I do worry that the demographic that it speaks to is limited and diminishing. I'd say the target market is mostly Brit, educated and middle- aged-going-on -elderly. It's the generation that came of age during the paranormal paperback explosion of the seventies and hence were exposed to the likes of Daniken and Keel and Dinsdale and, while they may be less wide-eyed about it all than when they were younger, still want to chew over the same kind of territory. This generation is not being replenished - as a quick check: hands up anybody on this site below the age of 35....Thought so.

So when we go - it'll go.

As regards the contents. Yeah, the knee jerk UFO scpeticism, which may have been refreshing 15 years or so ago, is getting to be a bore in its predictability, but otherwise, I don't see all that much of a change. The mission statement always contained the phrase `attitude of benign scepticism` - and that's still about right.

And far too many of you are treating `F.T` as a product which is handed down to you from on high by V.I.P's. You are forgetting that it is written by Ordinary Joes like you and me.

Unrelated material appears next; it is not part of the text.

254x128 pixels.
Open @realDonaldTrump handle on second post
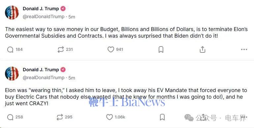(x=44, y=78)
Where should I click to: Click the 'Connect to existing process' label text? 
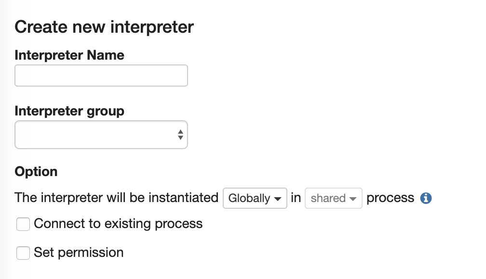point(118,224)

There's a lot of very articulate people on this board and many of them have posted material that, with a bit of polishing and extra information, could quite easily be turned into a credible article for `F.T`. (Hey - I mean I had some articles in `F.T` a whle back - and i'm a right old tosser!)

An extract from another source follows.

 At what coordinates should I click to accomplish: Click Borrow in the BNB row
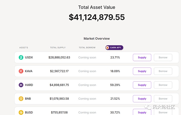[x=163, y=99]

The message is clear: IF YOU DON'T LIKE WHAT''S IN IT - THEN START WRITING FOR IT!
In case anyone doubts this there is at least one semi regular columnist whose work came from a conversation he had with David Sutton one year where he (the columnist) complained there wasn’t enough hard Forteana in the magazine.
 
middle- aged-going-on -elderly [...] the generation that came of age during the paranormal paperback explosion of the seventies [...] as a quick check: hands up anybody on this site below the age of 35....Thought so.
I'd like to see the actual readership stats to back this up. Also, you're forgetting the generation of readers that came of age and joined FT during the X-Files craze in the mid-to-late 90s. :bananas:

Admittedly I just turned 35, but I strongly doubt that I am the youngest FT reader.

The message is clear: IF YOU DON'T LIKE WHAT''S IN IT - THEN START WRITING FOR IT!